Они прилегли на кровать, Егор обнял притихшую Таню за плечи, попыхтели одетые, тесно прижавшись друг к другу, и помолчали, постанывая…
Глава 6. Плот
До сопочки, с которой открывался видик на озерцо и домик, они дошли быстренько. Таня на удивление резво и легко бегала за кузнечиками по тайге в сумерках.
- А мы в «Зарницу» в школе всегда играли и в походы часто ходили, так что я у тебя бывалая путешественница, не боись.
- Ебанашка, - улыбнулся в сумерках Егор. – Это ж додуматься надо в школе в «Зарницу» играть. Костер из парт, поди, в спортзале жгли?
- Чего, чего ты сказал, Фродо магаданский?! Завали хлебальце, Егорушка! Ишь ты, юморист. Тарапунька, блядь.
Так, весело и задорно подтрунивая друг над другом, они пришли на озеро.

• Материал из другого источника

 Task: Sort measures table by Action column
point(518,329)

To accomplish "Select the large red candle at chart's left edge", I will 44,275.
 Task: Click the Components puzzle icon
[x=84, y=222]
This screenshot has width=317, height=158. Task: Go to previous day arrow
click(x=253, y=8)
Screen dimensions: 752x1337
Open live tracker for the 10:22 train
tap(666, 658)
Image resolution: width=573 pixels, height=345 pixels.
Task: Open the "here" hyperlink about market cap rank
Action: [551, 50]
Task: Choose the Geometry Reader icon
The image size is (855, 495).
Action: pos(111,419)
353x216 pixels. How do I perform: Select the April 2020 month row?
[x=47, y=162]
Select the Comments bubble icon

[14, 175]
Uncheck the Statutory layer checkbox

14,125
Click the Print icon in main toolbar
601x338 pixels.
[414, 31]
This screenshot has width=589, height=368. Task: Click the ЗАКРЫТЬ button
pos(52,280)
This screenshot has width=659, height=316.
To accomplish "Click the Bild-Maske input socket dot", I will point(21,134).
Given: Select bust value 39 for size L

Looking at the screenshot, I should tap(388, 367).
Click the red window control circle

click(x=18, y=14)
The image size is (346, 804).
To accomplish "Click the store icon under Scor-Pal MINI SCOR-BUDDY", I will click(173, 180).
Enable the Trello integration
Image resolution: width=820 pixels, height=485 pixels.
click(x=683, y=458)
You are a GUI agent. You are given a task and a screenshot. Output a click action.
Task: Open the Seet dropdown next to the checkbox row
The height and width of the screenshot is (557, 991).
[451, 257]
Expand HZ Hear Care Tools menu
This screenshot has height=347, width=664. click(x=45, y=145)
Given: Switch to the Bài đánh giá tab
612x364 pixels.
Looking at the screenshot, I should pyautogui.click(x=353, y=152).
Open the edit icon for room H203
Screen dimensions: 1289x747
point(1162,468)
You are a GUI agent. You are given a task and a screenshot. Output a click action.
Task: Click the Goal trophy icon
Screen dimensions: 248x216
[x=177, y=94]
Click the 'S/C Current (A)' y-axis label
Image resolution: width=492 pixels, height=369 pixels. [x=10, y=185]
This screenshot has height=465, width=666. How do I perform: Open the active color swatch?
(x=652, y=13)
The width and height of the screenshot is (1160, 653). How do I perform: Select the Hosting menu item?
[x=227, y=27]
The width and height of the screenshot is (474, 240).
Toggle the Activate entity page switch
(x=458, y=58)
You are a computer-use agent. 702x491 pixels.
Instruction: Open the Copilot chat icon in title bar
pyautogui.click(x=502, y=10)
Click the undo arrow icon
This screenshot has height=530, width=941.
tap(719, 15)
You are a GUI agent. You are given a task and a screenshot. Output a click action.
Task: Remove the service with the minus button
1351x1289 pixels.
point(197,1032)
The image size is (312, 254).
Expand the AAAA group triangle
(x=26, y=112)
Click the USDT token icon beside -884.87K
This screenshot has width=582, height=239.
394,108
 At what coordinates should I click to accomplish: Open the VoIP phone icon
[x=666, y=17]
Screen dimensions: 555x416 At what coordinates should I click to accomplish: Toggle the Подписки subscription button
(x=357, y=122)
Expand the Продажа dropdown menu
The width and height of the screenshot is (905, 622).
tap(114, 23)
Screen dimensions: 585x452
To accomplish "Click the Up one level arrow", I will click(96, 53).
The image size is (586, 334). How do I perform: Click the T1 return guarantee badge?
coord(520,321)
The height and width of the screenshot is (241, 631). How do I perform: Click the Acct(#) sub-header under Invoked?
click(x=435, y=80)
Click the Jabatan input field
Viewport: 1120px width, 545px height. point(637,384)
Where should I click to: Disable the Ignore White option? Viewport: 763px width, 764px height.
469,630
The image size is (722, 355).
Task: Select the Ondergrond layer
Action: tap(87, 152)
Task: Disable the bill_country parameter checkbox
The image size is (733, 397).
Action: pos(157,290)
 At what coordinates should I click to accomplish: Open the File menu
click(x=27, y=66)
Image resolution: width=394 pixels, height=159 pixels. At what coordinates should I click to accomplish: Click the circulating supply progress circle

Егорушка нашел плотик, разделся и загадочно подмигнул в темноте Татьяне:
- Снимай трусы, мой Ихтиандр готов к погружению.
- Балбес ты у меня, будет тебе погружение, сначала кольцо найди.
- Я вот как-то читал, что немцы, ну, которые фашисты, во время войны проводили опыты над заключенными. Они же воевали и на северных морях.
- Заключенные?
- Немцы. Так вот, выясняли, как можно вернуть к жизни человека, изнуренного четырехмесячным половым воздержанием. И ты знаешь, Танюшка, только пизда женского тела способна на это. Проверено.
Татьяна загадочно помолчала.
Егор аккуратно спустил ноги с плотика, вода сразу охватила его стальными жгучими тисками.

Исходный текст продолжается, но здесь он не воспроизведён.